▶ **Request**: Reproduce every line from the start of the items through the line that contains "[x=1196, y=496]", requests included. Scale each coordinate in the answers by 0.55 and round to whole numbers, with halves rounding up.

Data drawn from a collection:
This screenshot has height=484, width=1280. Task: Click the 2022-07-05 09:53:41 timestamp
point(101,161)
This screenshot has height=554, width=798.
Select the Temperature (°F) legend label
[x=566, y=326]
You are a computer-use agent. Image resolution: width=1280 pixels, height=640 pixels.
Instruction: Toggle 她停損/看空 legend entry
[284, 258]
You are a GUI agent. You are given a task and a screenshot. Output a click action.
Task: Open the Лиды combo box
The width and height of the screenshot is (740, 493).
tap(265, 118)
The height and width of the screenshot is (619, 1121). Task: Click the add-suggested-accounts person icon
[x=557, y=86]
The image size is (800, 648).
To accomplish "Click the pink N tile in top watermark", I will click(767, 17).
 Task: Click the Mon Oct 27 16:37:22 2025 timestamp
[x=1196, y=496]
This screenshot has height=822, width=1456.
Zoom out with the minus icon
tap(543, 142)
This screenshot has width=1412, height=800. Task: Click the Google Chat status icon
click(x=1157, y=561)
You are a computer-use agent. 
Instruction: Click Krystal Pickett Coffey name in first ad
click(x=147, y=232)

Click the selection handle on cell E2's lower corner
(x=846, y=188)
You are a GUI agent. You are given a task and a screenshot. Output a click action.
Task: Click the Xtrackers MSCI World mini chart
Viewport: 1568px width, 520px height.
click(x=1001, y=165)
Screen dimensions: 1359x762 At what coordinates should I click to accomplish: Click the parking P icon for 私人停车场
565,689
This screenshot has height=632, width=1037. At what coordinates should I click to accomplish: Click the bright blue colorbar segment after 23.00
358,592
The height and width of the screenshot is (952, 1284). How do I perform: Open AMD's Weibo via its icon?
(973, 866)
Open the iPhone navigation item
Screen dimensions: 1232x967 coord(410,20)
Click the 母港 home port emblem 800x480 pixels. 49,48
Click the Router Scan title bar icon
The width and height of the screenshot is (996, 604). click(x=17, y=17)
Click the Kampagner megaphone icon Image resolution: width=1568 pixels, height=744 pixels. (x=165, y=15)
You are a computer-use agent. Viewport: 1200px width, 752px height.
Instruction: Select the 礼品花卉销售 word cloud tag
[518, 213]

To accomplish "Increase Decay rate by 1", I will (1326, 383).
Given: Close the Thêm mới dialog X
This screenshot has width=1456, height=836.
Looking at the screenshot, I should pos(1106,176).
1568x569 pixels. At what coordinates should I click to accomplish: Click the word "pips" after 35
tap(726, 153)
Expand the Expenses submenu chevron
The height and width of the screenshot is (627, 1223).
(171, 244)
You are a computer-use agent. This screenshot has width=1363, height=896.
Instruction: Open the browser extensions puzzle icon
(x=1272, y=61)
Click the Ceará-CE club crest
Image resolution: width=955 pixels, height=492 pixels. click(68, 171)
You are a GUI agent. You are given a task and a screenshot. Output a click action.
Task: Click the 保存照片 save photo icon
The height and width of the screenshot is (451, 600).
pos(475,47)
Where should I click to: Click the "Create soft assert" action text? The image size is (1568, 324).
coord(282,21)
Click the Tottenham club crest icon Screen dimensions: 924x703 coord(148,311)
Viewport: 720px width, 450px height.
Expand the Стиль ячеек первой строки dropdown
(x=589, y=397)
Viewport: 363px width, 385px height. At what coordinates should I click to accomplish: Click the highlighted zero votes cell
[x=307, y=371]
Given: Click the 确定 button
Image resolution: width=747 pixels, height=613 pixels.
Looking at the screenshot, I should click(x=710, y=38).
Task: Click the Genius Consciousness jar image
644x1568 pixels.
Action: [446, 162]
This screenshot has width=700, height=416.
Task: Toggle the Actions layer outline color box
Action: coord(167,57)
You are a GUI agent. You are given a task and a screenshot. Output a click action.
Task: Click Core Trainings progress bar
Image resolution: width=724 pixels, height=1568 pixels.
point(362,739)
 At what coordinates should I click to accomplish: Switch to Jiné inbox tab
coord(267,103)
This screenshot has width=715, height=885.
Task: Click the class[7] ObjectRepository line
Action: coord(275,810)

▶ **Answer to the exercise**:
This screenshot has height=484, width=1280. Task: Click the 2022-07-05 09:53:41 timestamp
point(56,89)
This screenshot has height=554, width=798.
Select the Temperature (°F) legend label
[x=311, y=179]
You are a computer-use agent. Image resolution: width=1280 pixels, height=640 pixels.
Instruction: Toggle 她停損/看空 legend entry
[156, 142]
You are a GUI agent. You are given a task and a screenshot. Output a click action.
Task: Open the Лиды combo box
The width and height of the screenshot is (740, 493).
tap(146, 65)
The height and width of the screenshot is (619, 1121). Task: Click the add-suggested-accounts person icon
[x=306, y=47]
The image size is (800, 648).
To accomplish "Click the pink N tile in top watermark", I will click(422, 9).
 Task: Click the Mon Oct 27 16:37:22 2025 timestamp
[x=658, y=273]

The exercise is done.